All this has earned Jackson the particularly high honor of Enviro-Wacko of the week alert at FreeRepublic.com and even landed him a place in Armageddon Online. If only the state of the oceans wasn't so serious...

Comments

#1

I agree with you that this is a (of not the most) singularly difficult challenge the world faces ecologically. Of course there is huge pressure to address global warming by some very controversial means and no doubt the connection between dead zones and warmer oceans will be made to emphasise it, but to me it is even more pertinent for leadership to insure that what international clout for environmental protection and preservation that there is existing among the world's governments and environmental agencies, that these efforts at problem-solving would be better focused on problems for which the answers are known to be immediately effective. Protect ocean stocks from overharvesting and stopping pollution from being introduced into the oceans. Sounds so easy. I'd sooner see a fully equipped and staffed with scientists and lawyers, internationally supported, expeditionary force (un-armed, of course) to protect the seas and go after those that are irresponsniby/illegally harvesting resources and those that are releasing pollutants into the international waters.

Posted by: doug l | August 18, 2008 1:05 PM

#2

At a number of points in the article, Dr. Jackson suggests that other ocean scientists might find his conclusions a bit extreme. How are other people in the field reacting to his article? What scientific arguments do they have against his conclusions? If you have references to comments by other scientists, in articles or on blogs, please post the links.

Posted by: Bob | August 18, 2008 10:02 PM

#3

Remember - when all the oceans die - SOYLENT GREEN WILL BE MADE OUT OF PEOPLE!!! meh!

Posted by: bobn | August 20, 2008 8:47 AM

#4

This really depresses me and frustrates me. I'm constantly trying to reduce, reduce, reduce - I've given up all fish if I don't know its not sustainably caught. I try to persuade and explain to others the conditions of the oceans, and the state of overfishing. Possibly some might say this is a bit extreme, but not contrary to other things I have read. What frustrates me is the constant question of 'what can I do about this?'

FYI Bob - Deep Sea News on Science Blogs also commented on this article (this post might make you cry, and picturing excesses) but no real analysis there.

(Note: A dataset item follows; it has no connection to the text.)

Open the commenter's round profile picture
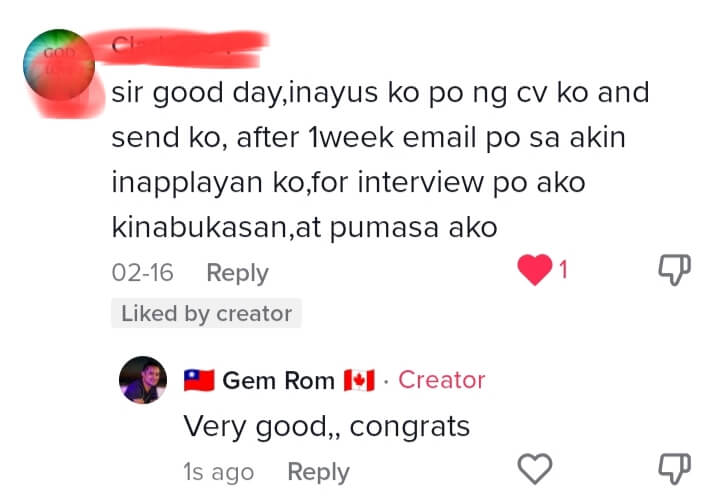[59, 64]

Posted by: CatMunro | August 20, 2008 10:16 AM

#5

How does overfishing contribute to the problems of dead zones?

Posted by: Nathan | August 21, 2008 10:40 AM

#6

What I find more depressing than Jackon's prognosis are reactions like the Enviro-Wacko post in the link above. Let's just hope it represents a declining minority opinion.

@ Nathan - Jackson identifies three major causes of ocean decline:
1. Overfishing
2. Pollution, especially nutrient runoff (dead zones)
3. Increased green-house gases, which cause ocean waters to be warmer and more acidic

If you want to read a bit more about Jackon's thinking, you can take a look at my post here.

Posted by: Bill Kanapaux | August 22, 2008 12:18 PM

#7

Overfishing reduces the resilience of the ecosystem and, in some cases (like the oysters of Chesapeake Bay), the ability to clean itself. As for scientific responses to Jackson's paper, I guess the most important thing is that it is published in PNAS with real review etc. Also, scientists quoted in various press articles have been positive. If you google "brave new ocean" you can get many hits and many of them relate to the paper (and many of them positive). But it's of course too early to evaluate the scientific response in any real way...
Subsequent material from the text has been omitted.